In the end, they were all just children worried about their father, and with no idea what to do in a world without him, just like most of the Succession audience can’t conceive of the show without Logan around. Each reacted the way you would expect them to. Kendall tried to control the situation and make plans. Roman spent most of the episode refusing to believe this was real, and generally following the lead of others. Shiv was seemingly frozen in fear and grief, with no idea what to do. And Connor…well, Connor just avoided his father’s death entirely.

Of course, this is still Succession, so the brutally cold business concerns were still ever present. Logan’s death would inevitably tank Waystar Royco’s stock price and immediately endanger the sale to Mattson. While the kids are on Connor’s ship trying to process their father’s death, all of his underlings are sitting on a plane, six-feet away and reducing Logan’s death to numbers.
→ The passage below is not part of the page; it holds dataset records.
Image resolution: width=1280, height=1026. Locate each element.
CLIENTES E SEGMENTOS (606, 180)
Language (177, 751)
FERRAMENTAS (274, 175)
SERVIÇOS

Thing is, this is the path Logan chose for his life. We have seen him tease and promise and retract power from his kids. We have seen him refuse to hand the reins over. He chose power and a bunch of sharks who care only about his financial worth over his children. He raised his children to see financial value over human connection.

Logan did want to have a better relationship with his children, there’s no question about that. He just thought he deserved more simply for the wealth he provided them, and prioritized said wealth over being a better father. This is where it leads.

And in the end, even his children had to take his lead, for the sake of the company. Hearing Kendall reduce his and his siblings’ reaction to the death of their father down to what would be best for the “historical record” is truly awful. They couldn’t even let themselves react naturally. Capitalism didn’t allow them even the time to cope with their feelings.

One of the major points of this episode was how ultimately petty and meaningless all the tension over the business really was. Think about the hate, and how seemingly irreconcilable the Roy family seemed to be even one episode ago. Even the start of this episode felt like the love was dead. Then Tom make that phone call and it’s all forgotten. You’d swear they were all just having a happy family dinner together the previous night.

There they were, brilliantly already dressed in funeral blacks for Connor’s wedding, nothing more than a broken family slowly realizing this was it.

What happens now? Just like the Roy children, I have no idea. Logan was Succession. Everything revolved around him. Each season was a cycle of the people around him either scheming to take him down or trying their best to get on his good side. Who are these characters without Logan Roy in their lives? I imagine they will struggle to answer that question.

It is a hell of a risk to take in the final season of such a celebrated, acclaimed TV show. This is the equivalent of killing Tony Soprano a third of the way through the final season of the Sopranos, or Walter White a third of the way through Breaking Bad’s final season. The very nature of Succession has fundamentally changed, and I can’t help but wonder where the story goes from here. Do the Roys fall apart entirely and lose everything? Does one of the children step up and take Logan’s place, freezing the others out and recreating the dynamic they had with their father? Do they come together and finally make a peace?

The one thing I know for sure is that episodes like this continue to cement Succession’s place in TV history.